The operational impact of this vulnerability extends across multiple domains including scientific research institutions, government agencies, and private companies working with sensitive geospatial datasets. Organizations that rely on TorchGeo for automated data processing pipelines face significant risk of unauthorized access, data exfiltration, and system compromise when vulnerable versions are in use. The vulnerability can be exploited remotely through web applications or APIs that utilize TorchGeo, making it particularly dangerous for cloud-based geospatial services and collaborative platforms. Attackers can leverage this weakness to gain persistent access to systems, escalate privileges, or deploy additional malware within network environments. The vulnerability affects both development and production environments, creating widespread exposure across organizations using PyTorch-based geospatial processing workflows. Security incidents resulting from this vulnerability may lead to compliance violations under data protection regulations such as gdpr, hipaa, or other industry-specific standards that mandate secure handling of sensitive information.

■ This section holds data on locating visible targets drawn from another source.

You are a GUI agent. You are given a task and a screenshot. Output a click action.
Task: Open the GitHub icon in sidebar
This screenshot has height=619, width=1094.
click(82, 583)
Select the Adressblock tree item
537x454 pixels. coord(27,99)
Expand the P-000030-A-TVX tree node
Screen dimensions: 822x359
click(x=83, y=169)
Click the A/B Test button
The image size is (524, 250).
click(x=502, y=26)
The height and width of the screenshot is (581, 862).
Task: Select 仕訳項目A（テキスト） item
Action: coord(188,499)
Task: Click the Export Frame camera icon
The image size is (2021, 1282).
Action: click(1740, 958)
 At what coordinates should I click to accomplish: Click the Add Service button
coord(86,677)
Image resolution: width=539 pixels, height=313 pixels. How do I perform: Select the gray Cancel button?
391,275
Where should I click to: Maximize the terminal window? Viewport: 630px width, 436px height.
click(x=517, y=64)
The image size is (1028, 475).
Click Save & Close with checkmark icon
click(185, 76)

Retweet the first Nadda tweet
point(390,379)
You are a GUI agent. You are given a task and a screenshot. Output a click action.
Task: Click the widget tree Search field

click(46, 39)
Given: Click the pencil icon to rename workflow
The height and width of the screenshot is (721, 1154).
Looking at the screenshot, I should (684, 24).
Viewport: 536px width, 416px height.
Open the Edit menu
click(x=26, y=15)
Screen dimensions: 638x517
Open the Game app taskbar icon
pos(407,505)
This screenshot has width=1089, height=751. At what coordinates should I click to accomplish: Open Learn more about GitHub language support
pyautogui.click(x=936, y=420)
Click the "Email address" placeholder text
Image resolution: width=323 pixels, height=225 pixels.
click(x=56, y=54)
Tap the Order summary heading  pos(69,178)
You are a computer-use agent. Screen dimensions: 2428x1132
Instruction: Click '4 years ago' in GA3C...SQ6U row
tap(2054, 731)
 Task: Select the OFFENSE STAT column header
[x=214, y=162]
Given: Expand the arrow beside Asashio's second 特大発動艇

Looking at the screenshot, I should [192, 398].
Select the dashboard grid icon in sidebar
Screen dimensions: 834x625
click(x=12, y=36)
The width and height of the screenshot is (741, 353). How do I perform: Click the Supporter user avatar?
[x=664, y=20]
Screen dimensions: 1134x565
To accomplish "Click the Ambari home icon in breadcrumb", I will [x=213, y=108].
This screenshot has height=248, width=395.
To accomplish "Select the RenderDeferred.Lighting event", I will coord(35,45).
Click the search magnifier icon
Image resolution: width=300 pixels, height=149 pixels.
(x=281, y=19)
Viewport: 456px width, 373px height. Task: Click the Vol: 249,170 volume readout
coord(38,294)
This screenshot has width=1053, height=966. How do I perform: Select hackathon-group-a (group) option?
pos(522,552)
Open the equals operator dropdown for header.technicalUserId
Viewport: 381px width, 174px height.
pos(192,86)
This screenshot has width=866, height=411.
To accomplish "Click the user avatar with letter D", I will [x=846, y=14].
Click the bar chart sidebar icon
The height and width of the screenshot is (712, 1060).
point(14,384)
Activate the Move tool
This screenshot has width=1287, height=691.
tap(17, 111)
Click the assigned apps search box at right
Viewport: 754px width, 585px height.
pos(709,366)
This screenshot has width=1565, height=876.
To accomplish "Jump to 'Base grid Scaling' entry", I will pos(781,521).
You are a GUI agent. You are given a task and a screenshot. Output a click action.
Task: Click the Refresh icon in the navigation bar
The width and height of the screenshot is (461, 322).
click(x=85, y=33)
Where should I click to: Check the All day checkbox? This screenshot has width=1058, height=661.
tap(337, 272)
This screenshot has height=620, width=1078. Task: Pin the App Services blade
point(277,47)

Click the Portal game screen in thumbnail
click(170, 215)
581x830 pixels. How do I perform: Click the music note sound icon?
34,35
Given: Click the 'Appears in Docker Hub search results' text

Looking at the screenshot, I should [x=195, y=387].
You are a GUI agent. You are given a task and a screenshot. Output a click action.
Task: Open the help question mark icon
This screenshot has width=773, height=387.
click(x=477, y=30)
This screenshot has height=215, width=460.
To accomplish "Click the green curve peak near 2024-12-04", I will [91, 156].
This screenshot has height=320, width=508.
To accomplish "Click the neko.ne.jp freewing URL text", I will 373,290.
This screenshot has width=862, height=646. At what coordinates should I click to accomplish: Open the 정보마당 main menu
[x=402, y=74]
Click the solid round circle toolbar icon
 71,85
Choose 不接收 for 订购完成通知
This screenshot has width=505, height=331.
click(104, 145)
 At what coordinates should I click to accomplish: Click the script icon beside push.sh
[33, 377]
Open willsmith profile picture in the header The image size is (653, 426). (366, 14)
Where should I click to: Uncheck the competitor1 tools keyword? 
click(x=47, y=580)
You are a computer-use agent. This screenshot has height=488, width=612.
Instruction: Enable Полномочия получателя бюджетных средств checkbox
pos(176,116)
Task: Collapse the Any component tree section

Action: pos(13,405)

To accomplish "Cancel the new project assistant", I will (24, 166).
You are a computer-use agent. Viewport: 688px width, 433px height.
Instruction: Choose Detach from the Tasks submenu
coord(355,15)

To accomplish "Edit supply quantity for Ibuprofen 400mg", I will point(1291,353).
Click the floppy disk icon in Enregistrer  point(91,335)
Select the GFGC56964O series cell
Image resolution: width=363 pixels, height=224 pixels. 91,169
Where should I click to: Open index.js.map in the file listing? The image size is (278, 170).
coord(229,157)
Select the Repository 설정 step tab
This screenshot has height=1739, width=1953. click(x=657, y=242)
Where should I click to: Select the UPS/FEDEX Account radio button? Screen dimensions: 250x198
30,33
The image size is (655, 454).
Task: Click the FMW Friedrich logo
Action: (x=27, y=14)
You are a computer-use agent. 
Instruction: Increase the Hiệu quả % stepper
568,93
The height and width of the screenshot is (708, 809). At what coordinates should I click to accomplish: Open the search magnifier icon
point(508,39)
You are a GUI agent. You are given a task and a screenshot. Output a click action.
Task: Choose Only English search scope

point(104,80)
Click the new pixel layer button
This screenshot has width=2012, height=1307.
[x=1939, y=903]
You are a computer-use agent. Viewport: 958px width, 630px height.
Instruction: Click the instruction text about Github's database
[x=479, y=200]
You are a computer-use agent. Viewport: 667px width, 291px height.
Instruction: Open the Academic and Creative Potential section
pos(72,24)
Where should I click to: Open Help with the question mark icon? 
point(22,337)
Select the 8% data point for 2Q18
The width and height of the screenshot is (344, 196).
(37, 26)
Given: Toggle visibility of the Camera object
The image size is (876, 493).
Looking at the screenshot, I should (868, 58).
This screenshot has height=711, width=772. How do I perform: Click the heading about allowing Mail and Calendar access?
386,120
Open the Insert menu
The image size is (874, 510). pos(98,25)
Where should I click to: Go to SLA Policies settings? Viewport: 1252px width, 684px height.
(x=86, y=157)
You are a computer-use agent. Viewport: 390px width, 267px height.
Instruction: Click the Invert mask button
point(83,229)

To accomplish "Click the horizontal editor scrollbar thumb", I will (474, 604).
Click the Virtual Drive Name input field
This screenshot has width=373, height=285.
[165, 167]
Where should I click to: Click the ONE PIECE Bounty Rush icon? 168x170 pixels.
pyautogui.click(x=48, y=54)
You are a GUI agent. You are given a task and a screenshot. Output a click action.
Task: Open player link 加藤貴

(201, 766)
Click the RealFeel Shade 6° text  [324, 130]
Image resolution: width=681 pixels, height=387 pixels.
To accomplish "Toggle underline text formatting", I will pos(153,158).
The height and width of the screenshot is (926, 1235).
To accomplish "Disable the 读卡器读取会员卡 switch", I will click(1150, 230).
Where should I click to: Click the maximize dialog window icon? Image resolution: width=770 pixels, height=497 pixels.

Mitigation strategies for this TorchGeo remote code execution vulnerability focus on immediate remediation through version updates and implementation of defensive security measures. Organizations should prioritize updating to patched versions of TorchGeo that address the deserialization and input validation flaws. Network segmentation and access controls should be implemented to limit exposure of systems running vulnerable versions, particularly those handling sensitive geospatial data. Input validation and sanitization should be enforced at multiple layers including application-level filtering, web application firewalls, and file integrity monitoring systems. Regular security assessments and penetration testing should be conducted to identify potential exploitation vectors and ensure proper implementation of security controls. The vulnerability highlights the importance of secure coding practices in scientific computing libraries and the need for comprehensive security testing of data processing frameworks. Organizations should also implement monitoring and alerting systems to detect suspicious file processing activities and potential exploitation attempts. Additionally, security awareness training for developers working with geospatial data processing libraries should emphasize the risks associated with unsafe deserialization practices and the importance of proper input validation. These measures align with industry best practices for securing scientific computing environments and protecting against advanced persistent threats targeting data processing infrastructure.